* TASK DIRECTIONS
Arrange every line of the records below as a JSON list of strings, one string per line, omitting blank lines. Leave the pictures out of the list.

___ PROVIDED ENTRIES

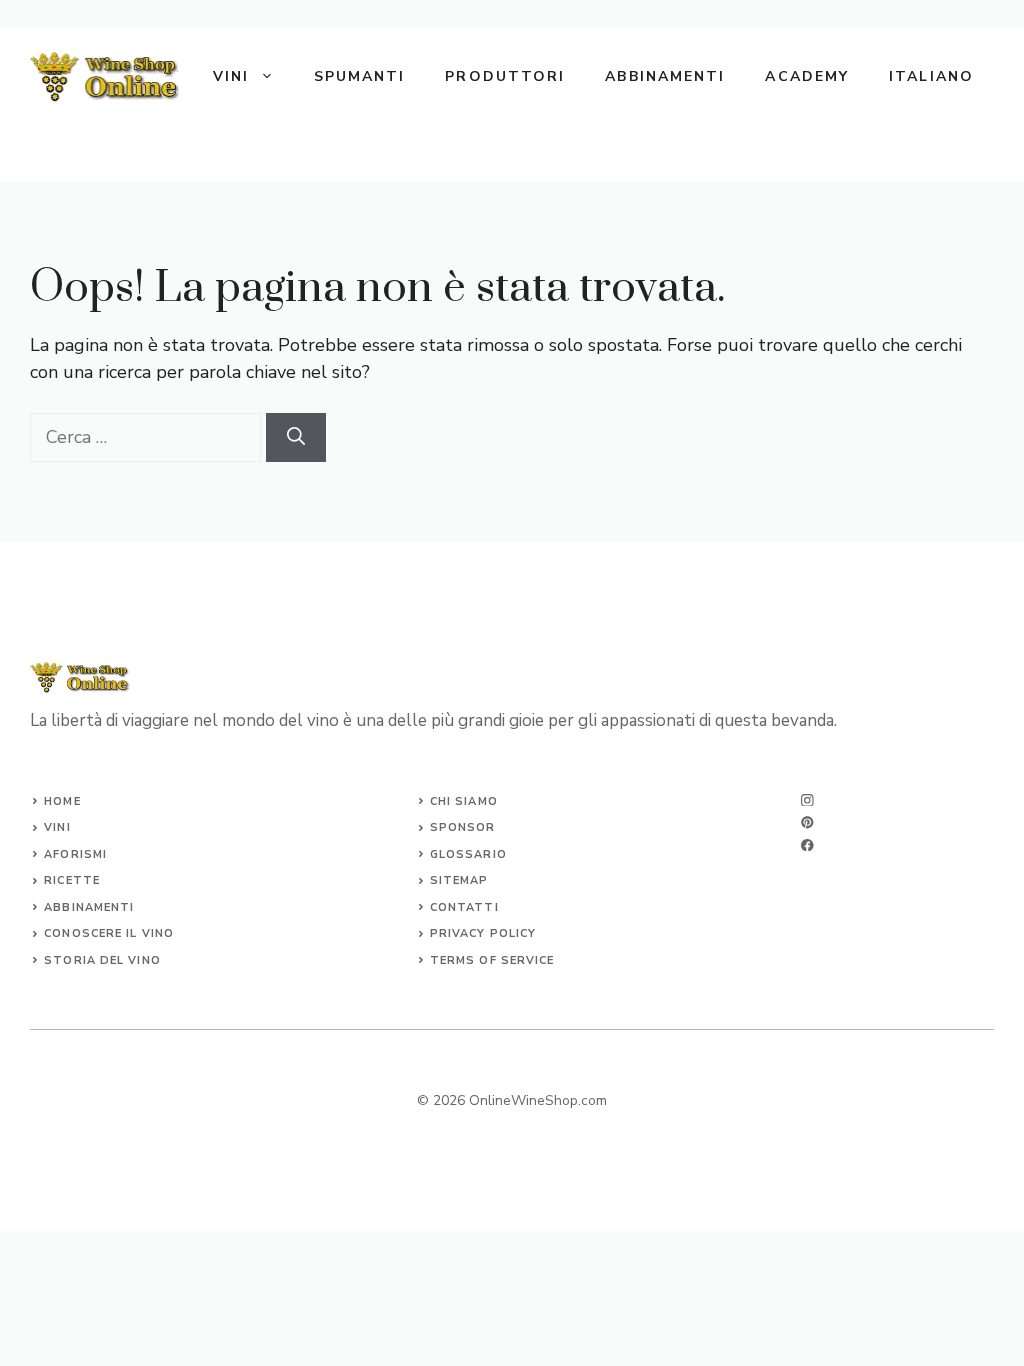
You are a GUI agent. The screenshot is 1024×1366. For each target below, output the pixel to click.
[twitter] (807, 822)
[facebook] (807, 845)
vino (158, 933)
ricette (72, 880)
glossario (468, 854)
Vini (231, 76)
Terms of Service (492, 960)
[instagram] (807, 800)
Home (62, 801)
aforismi (75, 854)
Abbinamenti (665, 76)
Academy (807, 76)
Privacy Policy (483, 933)
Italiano (931, 76)
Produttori (505, 76)
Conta (452, 907)
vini (57, 827)
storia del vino (102, 960)
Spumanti (360, 76)
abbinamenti (89, 907)
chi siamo (464, 801)
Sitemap (459, 880)
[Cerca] (296, 437)
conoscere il (92, 933)
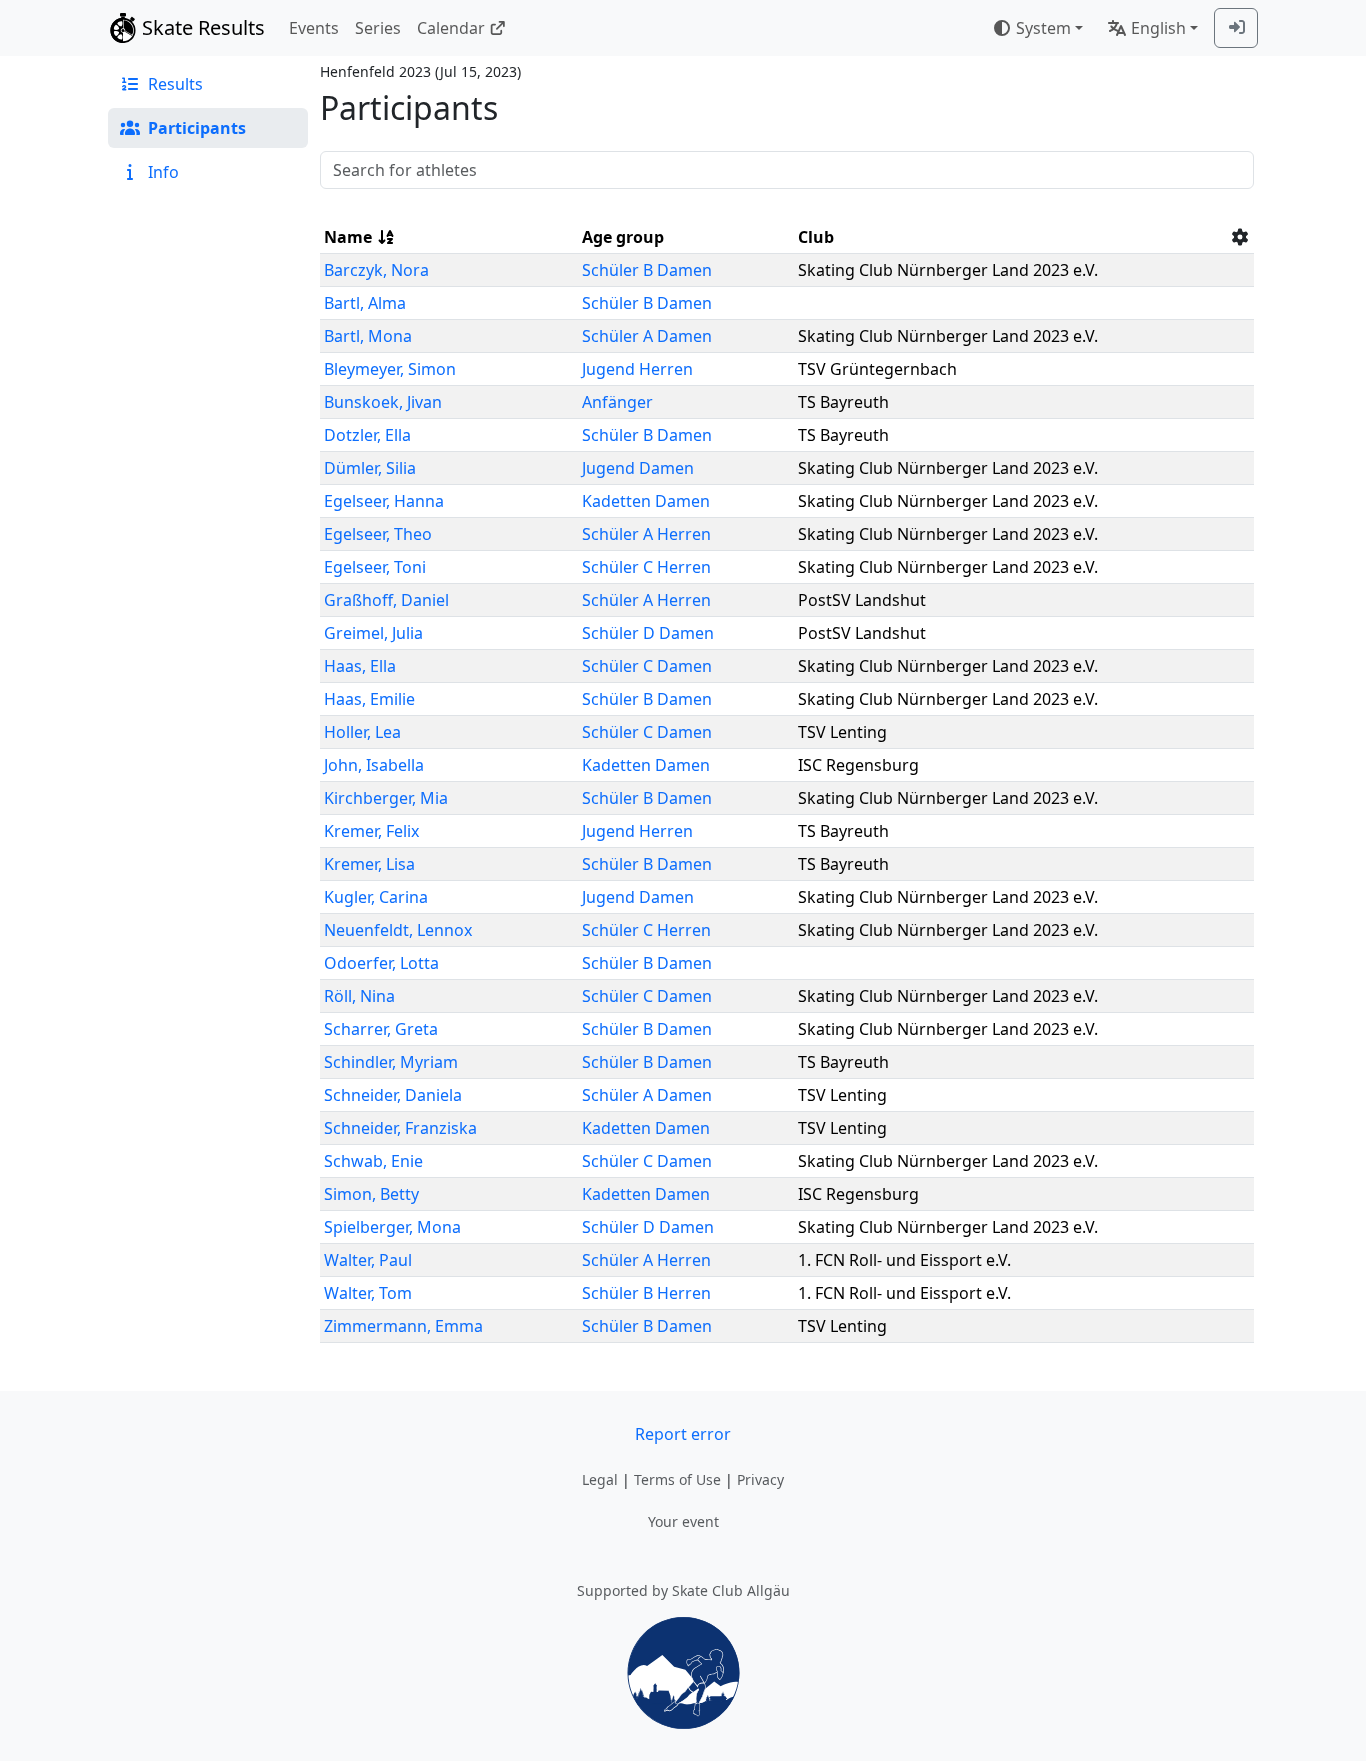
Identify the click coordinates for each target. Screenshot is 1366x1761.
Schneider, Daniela (393, 1095)
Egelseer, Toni (375, 567)
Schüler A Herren (646, 534)
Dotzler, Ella (367, 435)
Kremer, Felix (371, 831)
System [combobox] (1043, 28)
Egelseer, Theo (378, 534)
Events (314, 28)
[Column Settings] (1240, 237)
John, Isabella (374, 765)
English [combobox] (1158, 28)
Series (378, 28)
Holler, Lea (362, 732)
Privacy (760, 1479)
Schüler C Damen (647, 666)
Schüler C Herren (646, 567)
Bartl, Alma (365, 303)
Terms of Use (677, 1479)
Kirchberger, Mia (386, 798)
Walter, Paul (368, 1260)
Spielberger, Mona (392, 1227)
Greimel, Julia (373, 633)
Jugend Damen (638, 468)
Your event (683, 1521)
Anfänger (617, 402)
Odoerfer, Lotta (381, 963)
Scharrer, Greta (381, 1029)
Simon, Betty (371, 1194)
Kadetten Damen (646, 501)
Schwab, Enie (373, 1161)
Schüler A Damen (647, 336)
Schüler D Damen (648, 633)
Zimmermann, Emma (403, 1326)
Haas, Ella (360, 666)
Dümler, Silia (370, 468)
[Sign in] (1236, 28)
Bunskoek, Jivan (383, 402)
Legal (600, 1479)
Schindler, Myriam (391, 1062)
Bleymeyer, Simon (390, 369)
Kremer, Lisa (369, 864)
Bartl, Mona (368, 336)
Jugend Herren (637, 369)
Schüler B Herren (646, 1293)
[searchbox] (787, 170)
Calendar (451, 28)
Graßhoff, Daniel (386, 600)
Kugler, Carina (376, 897)
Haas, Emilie (369, 699)
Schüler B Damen (647, 270)
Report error (683, 1434)
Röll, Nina (359, 996)
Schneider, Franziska (400, 1128)
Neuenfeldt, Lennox (398, 930)
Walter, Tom (368, 1293)
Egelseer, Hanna (384, 501)
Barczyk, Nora (376, 270)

______

* PROBLEM SOLUTION
[
  "You are a GUI agent. The screenshot is 1024×1366. For each target below, output the pixel to click.",
  "[twitter] (807, 822)",
  "[facebook] (807, 845)",
  "vino (158, 933)",
  "ricette (72, 880)",
  "glossario (468, 854)",
  "Vini (231, 76)",
  "Terms of Service (492, 960)",
  "[instagram] (807, 800)",
  "Home (62, 801)",
  "aforismi (75, 854)",
  "Abbinamenti (665, 76)",
  "Academy (807, 76)",
  "Privacy Policy (483, 933)",
  "Italiano (931, 76)",
  "Produttori (505, 76)",
  "Conta (452, 907)",
  "vini (57, 827)",
  "storia del vino (102, 960)",
  "Spumanti (360, 76)",
  "abbinamenti (89, 907)",
  "chi siamo (464, 801)",
  "Sitemap (459, 880)",
  "[Cerca] (296, 437)",
  "conoscere il (92, 933)",
  "Identify the click coordinates for each target. Screenshot is 1366x1761.",
  "Schneider, Daniela (393, 1095)",
  "Egelseer, Toni (375, 567)",
  "Schüler A Herren (646, 534)",
  "Dotzler, Ella (367, 435)",
  "Kremer, Felix (371, 831)",
  "System [combobox] (1043, 28)",
  "Egelseer, Theo (378, 534)",
  "Events (314, 28)",
  "[Column Settings] (1240, 237)",
  "John, Isabella (374, 765)",
  "English [combobox] (1158, 28)",
  "Series (378, 28)",
  "Holler, Lea (362, 732)",
  "Privacy (760, 1479)",
  "Schüler C Damen (647, 666)",
  "Schüler C Herren (646, 567)",
  "Bartl, Alma (365, 303)",
  "Terms of Use (677, 1479)",
  "Kirchberger, Mia (386, 798)",
  "Walter, Paul (368, 1260)",
  "Spielberger, Mona (392, 1227)",
  "Greimel, Julia (373, 633)",
  "Jugend Damen (638, 468)",
  "Your event (683, 1521)",
  "Anfänger (617, 402)",
  "Odoerfer, Lotta (381, 963)",
  "Scharrer, Greta (381, 1029)",
  "Simon, Betty (371, 1194)",
  "Kadetten Damen (646, 501)",
  "Schwab, Enie (373, 1161)",
  "Schüler A Damen (647, 336)",
  "Schüler D Damen (648, 633)",
  "Zimmermann, Emma (403, 1326)",
  "Haas, Ella (360, 666)",
  "Dümler, Silia (370, 468)",
  "[Sign in] (1236, 28)",
  "Bunskoek, Jivan (383, 402)",
  "Legal (600, 1479)",
  "Schindler, Myriam (391, 1062)",
  "Bleymeyer, Simon (390, 369)",
  "Kremer, Lisa (369, 864)",
  "Bartl, Mona (368, 336)",
  "Jugend Herren (637, 369)",
  "Schüler B Herren (646, 1293)",
  "[searchbox] (787, 170)",
  "Calendar (451, 28)",
  "Graßhoff, Daniel (386, 600)",
  "Kugler, Carina (376, 897)",
  "Haas, Emilie (369, 699)",
  "Schüler B Damen (647, 270)",
  "Report error (683, 1434)",
  "Röll, Nina (359, 996)",
  "Schneider, Franziska (400, 1128)",
  "Neuenfeldt, Lennox (398, 930)",
  "Walter, Tom (368, 1293)",
  "Egelseer, Hanna (384, 501)",
  "Barczyk, Nora (376, 270)"
]